Empati dalam dunia pendidikan merupakan salah satu nilai yang dipercaya memicu semangat belajar. Dalam dunia pendidikan, empati merupakan konsep yang unik. Empati bagi banyak orang seringkali dipandang sebagai atribut dalam kepribadian seseorang. Dewasa ini empati mendapatkan definisi baru sebagai keterampilan yang harus dikuasai dalam menghadapi abad ke-21. Maka, empati sebagai sebuah keterampilan sebaiknya harus diasah oleh guru dalam menjalankan perannya saat berhadapan dan berbaur dengan siswa. (Sumber laman Binus University)

Dalam keseharian di satuan pendidikan, empati itu dapat ditunjukkan pada berbagai situasi. Empati dalam dunia pendidikan menjadi sebuah keterampilan yang istimewa karena menyerupai keterampilan para bijak bestari.

1. Empati dalam Interaksi Sehari-hari.

Empati dalam interaksi sehari-hari (di luar kegiatan belajar) menjadi semacam tuntutan bagi guru. Empati itu dapat ditunjukkan melalui banyak hal, antara lain, saat ngobrol sebaiknya mendengarkan siswa saat berbicara dengan penuh perhatian. 

Saat berhadapan dengan siswa, sangat penting bagi guru menunjukkan bahasa tubuh yang ramah dan terbuka, seperti tersenyum, mengangguk untuk menyetujui sesuatu yang tengah mereka sampaikan atau ceritakan, tidak menyela pembicaraan mereka, dan menjaga kontak mata. Ini merupakan pilihan sederhana yang seringkali sulit diterapkan.

Empati juga dapat dilakukan dengan menyebut atau memanggil nama yang merepesentasikan keramahan, rasa sayang, atau menimbulkan semacam kedekatan hubungan antara guru dan siswa.

Selebihnya empati dapat ditunjukkan dengan menanyakan kabar yang menyangkut kehidupan pribadi dan keluarga dan tentang pembelajaran mereka. 

Bertanya saat melihat siswa terlihat murung atau tertawa merupakan bentuk empati yang perlu dibiasakan. Ini penting untuk memahami permasalahan yang mereka hadapi. Tertawa tidak selalu menunjukkan kebahagiaan. Seseorang bisa saja tertawa karena melihat masalah temannya sebagai sebuah lelucon. Ini bagian dari kesulitan dalam proses interaksi sosial di sekolah. Untuk itulah guru hadir untuk menunjukkan empati atas kesulitan-kesulitan tersebut. 

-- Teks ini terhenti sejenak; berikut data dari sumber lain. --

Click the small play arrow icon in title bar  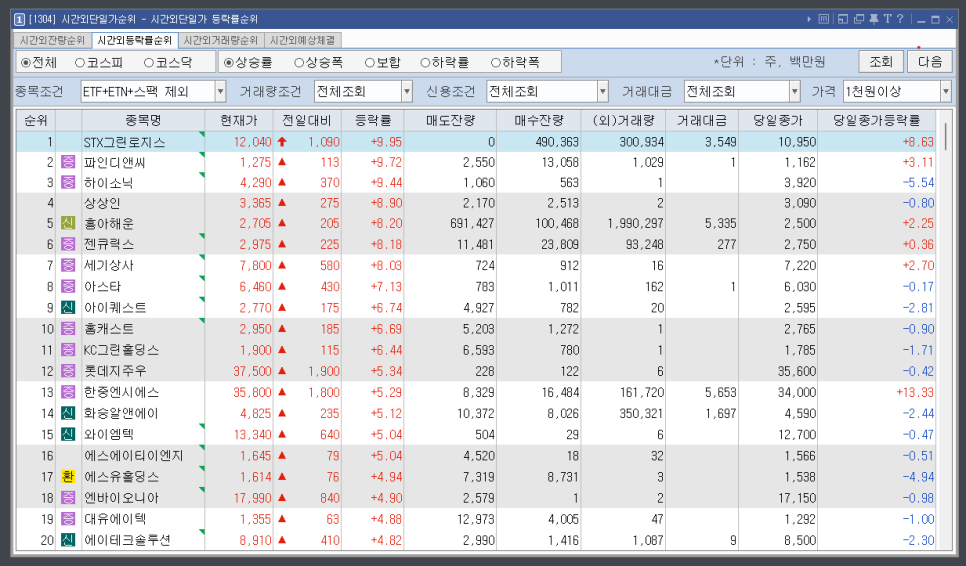click(809, 19)
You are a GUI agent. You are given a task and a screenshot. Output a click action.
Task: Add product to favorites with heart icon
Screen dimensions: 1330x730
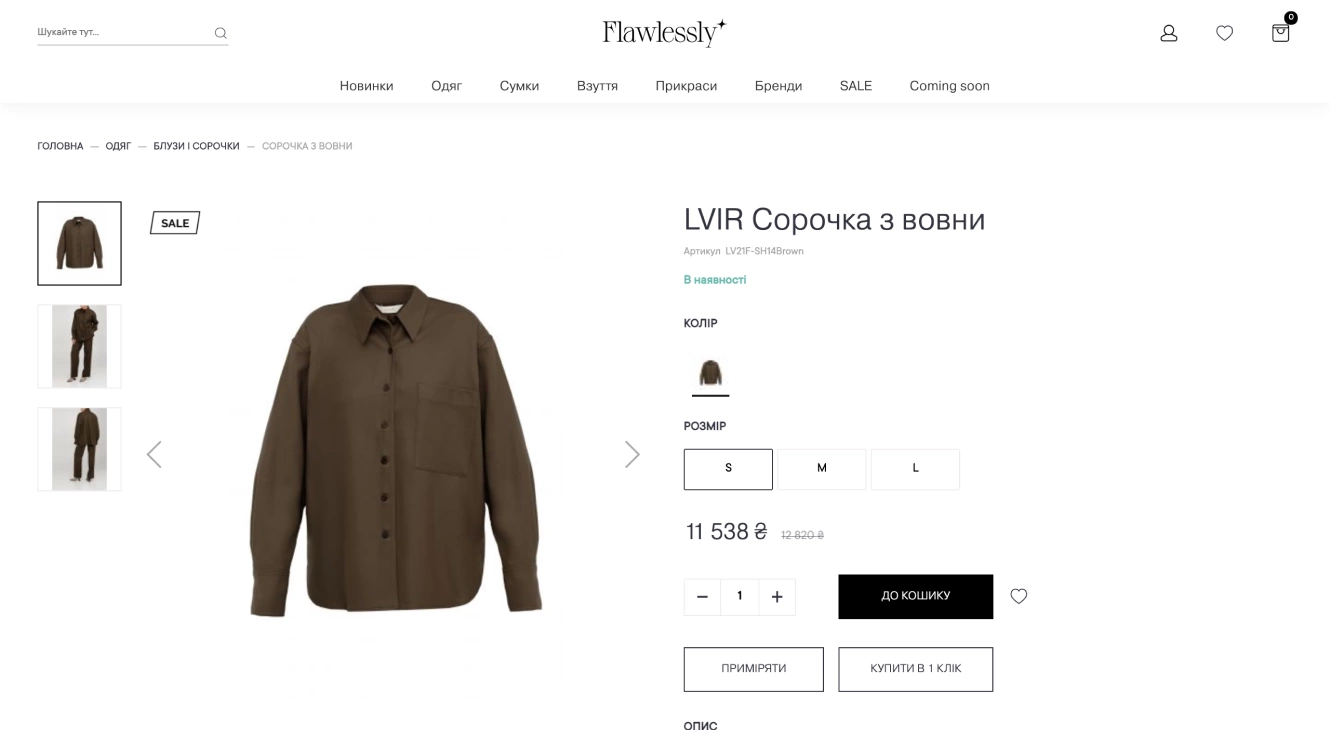(x=1018, y=596)
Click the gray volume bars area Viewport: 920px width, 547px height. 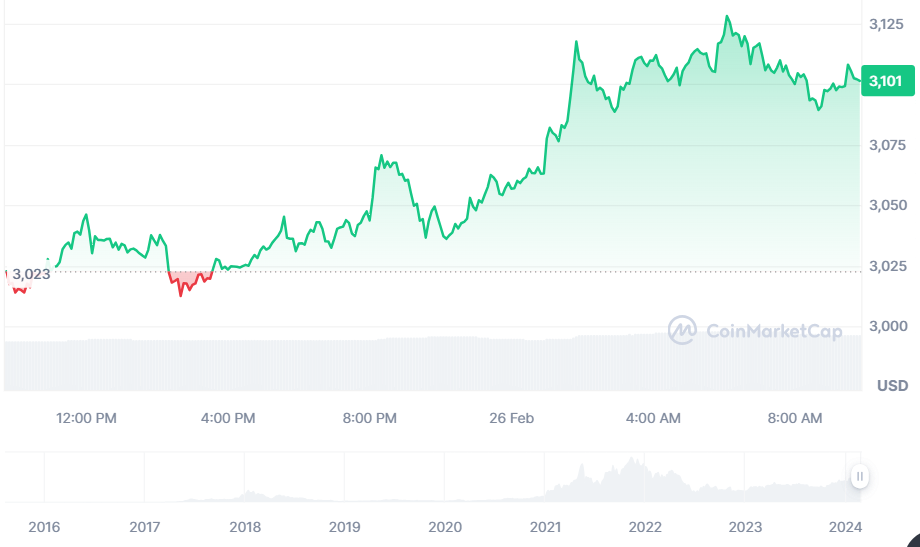pyautogui.click(x=432, y=364)
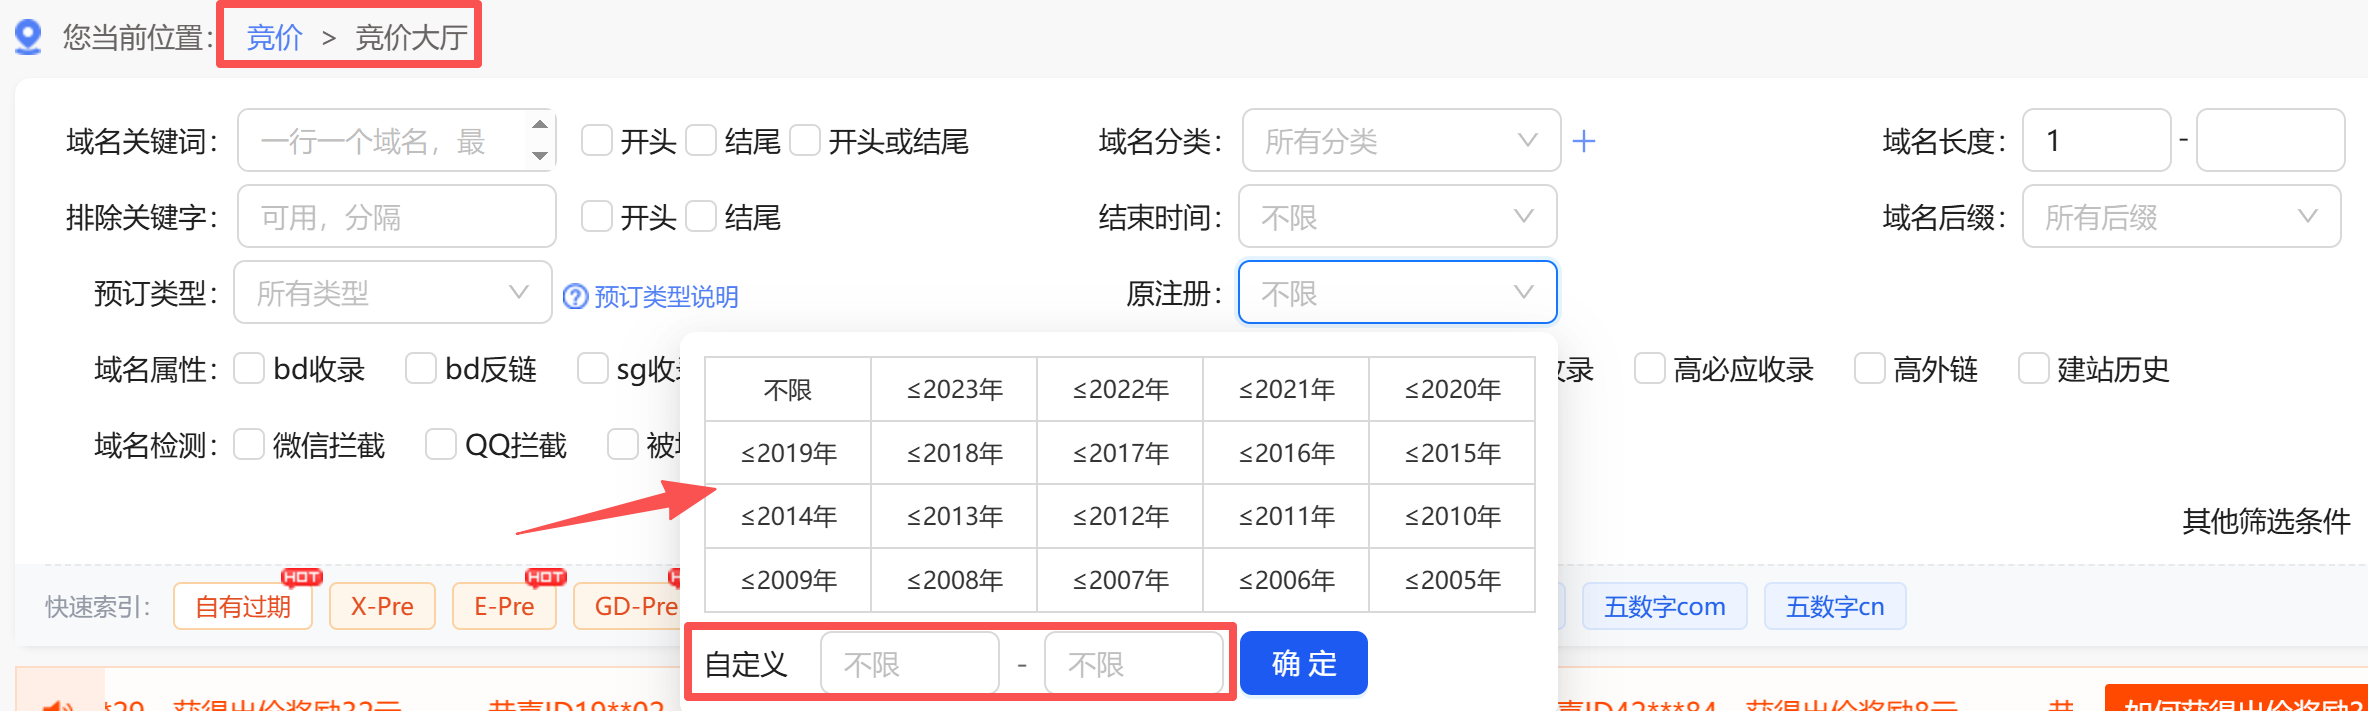
Task: Expand the 结束时间 dropdown
Action: 1397,216
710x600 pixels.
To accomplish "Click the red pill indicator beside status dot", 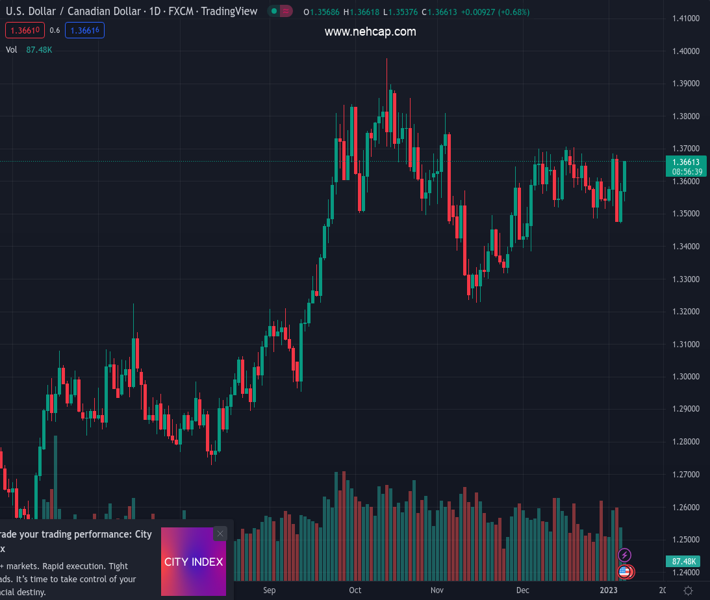I will [286, 11].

2. Empati dalam Pembelajaran

Jika empati dimaknai sebagai sikap memahami orang lain, maka empati guru dalam proses pembelajaran sejatinya ditekankan agar memahami kemampuan dan kebutuhan belajar siswa.Guru seyogyanya dapat mengakomodasi perbedaan gaya, kebutuhan, dan kecepatan belajar siswa melalui pendekatan pembelajaran yang kini populer dengan istilah pembelajaran berdiferensiasi. Satu hal yang penting, dengan memahami kemampuan dan kebutuhan siswa, guru tetap harus memiliki ekspektasi bahwa siswa mampu mencapai hasil belajar terbaik. 

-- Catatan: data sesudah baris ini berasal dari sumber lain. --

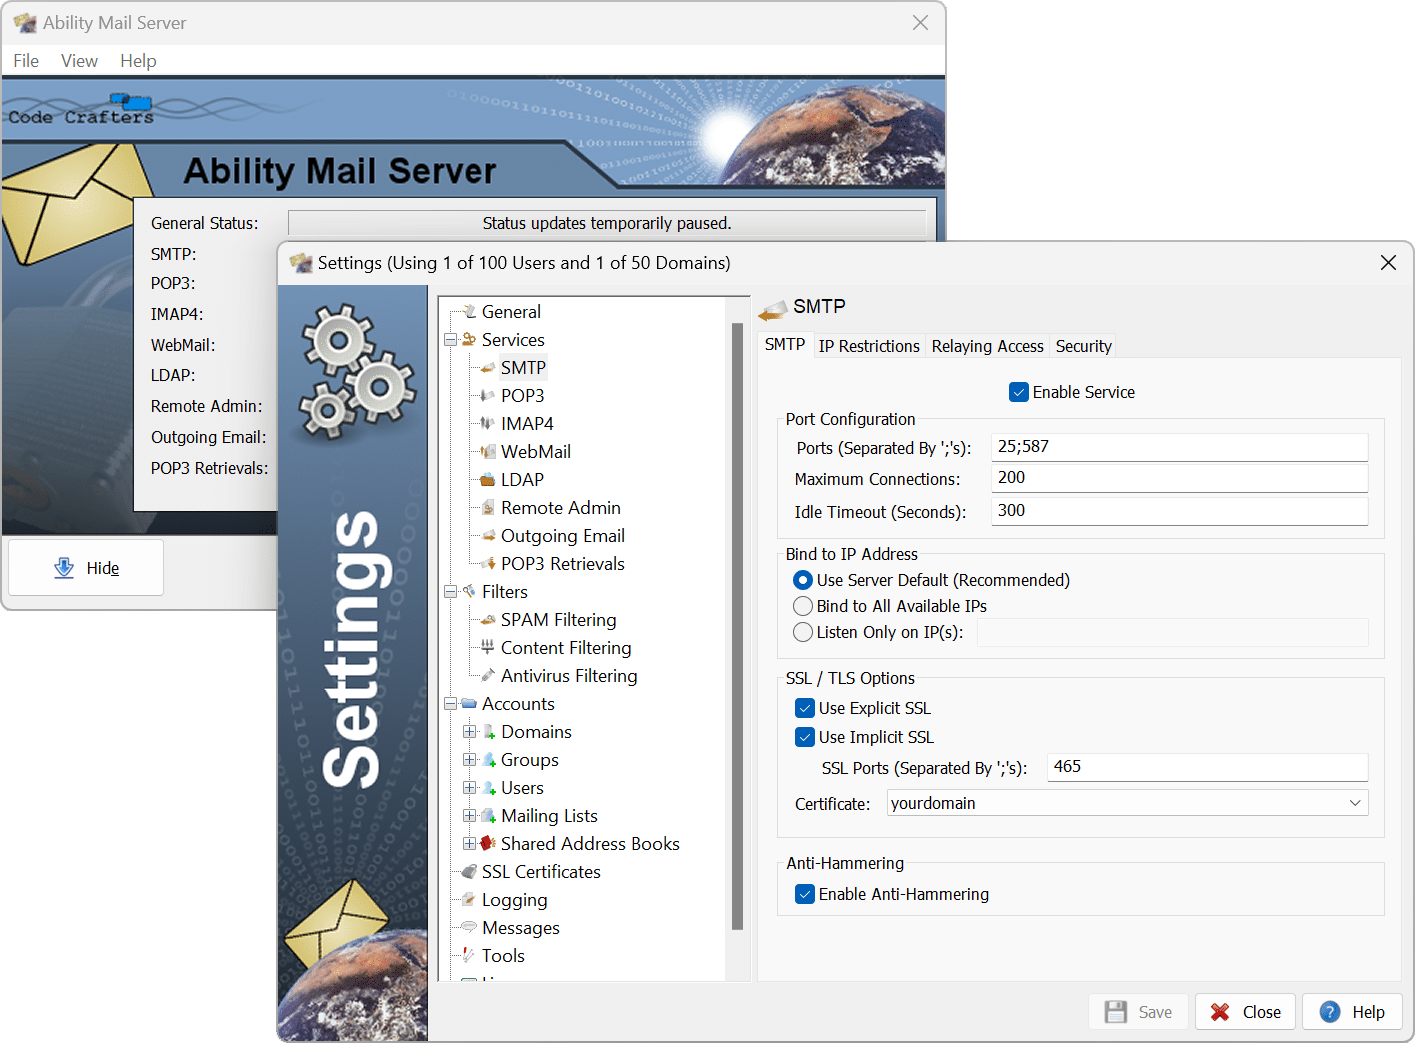Open the POP3 service settings
1415x1043 pixels.
pyautogui.click(x=522, y=395)
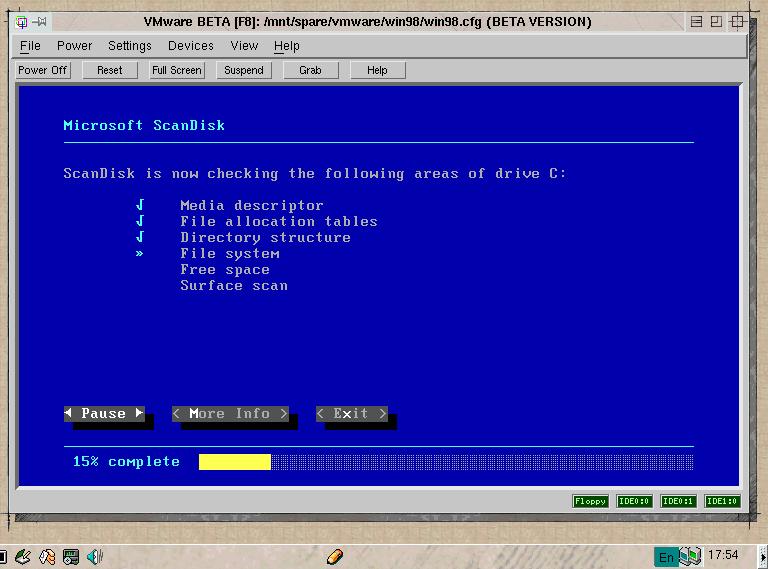The width and height of the screenshot is (768, 569).
Task: Click the yellow ScanDisk progress bar
Action: 235,462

Empati guru juga dapat ditunjukkan dengan memberikan kesempatan atau waktu yang cukup kepada setiap siswa untuk mempelajari materi pelajaran. Adanya perbedaan kecepatan belajar merupakan alasan mendasar sehingga setiap siswa membutuhkan waktu yang berbeda dalam mempelajari sebuah materi pelajaran.

Wujud empati yang penting bagi seorang guru adalah menciptakan aktivitas pembelajaran dan suasana kelas yang inklusif. Ini mengacu kepada sebuah situasi dimana semua siswa merasa dapat diterima dan dihargai dalam perbedaan latar belakang status sosial, ekonomi, budaya, dan berbagai atribut lainnya.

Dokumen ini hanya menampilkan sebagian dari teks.